Cloudera Streaming as a Dockerized Application
Cloudera Streaming Community Edition consists of preconfigured Docker images of the components. The Streams Messaging and Streaming Analytics components share Zookeeper and PostgreSQL. The components can be reached using their dedicated ports. Storage for Cloudera Streaming Community Edition is handled by docker volumes, while PostgreSQL is integrated for database management and storing metadata.

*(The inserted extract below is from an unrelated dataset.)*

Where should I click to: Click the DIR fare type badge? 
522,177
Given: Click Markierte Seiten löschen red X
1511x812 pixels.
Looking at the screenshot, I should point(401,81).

The containers use the following docker volumes to provide persistent local storage between
restarts. If the volumes do not exist in your local environment, they are created when running
the docker-compose up
command.
- kf-volume
- Used by the Kafka container to store the topics.
- kfc-volume
- Used for Kafka Connect.
- prom-volume
- Used for Streams Messaging Manager Metrics.
- sr-volume
- Used for Schema Registry.
- flink-volume
- Persistent in the Flink TaskManager and JobManager containers. It is used for storing savepoints of the jobs. When using the Filesystem connector, it is also recommended to use this volume for file management.
- ssb-volume
- Used by the Cloudera SQL Stream Builder engine for persistent storage under the Streaming SQL Engine container.
- pg-volume
- Used by the PostgreSQL database.
- zk-volume
- Used by ZooKeeper.
It is possible to delete the docker volumes for a fresh start by shutting down all of the
containers with docker-compose down --volumes
command, or individually removing
them with docker volume rm <volume name>
command. The
containers use a docker network (named ssb-net) to communicate.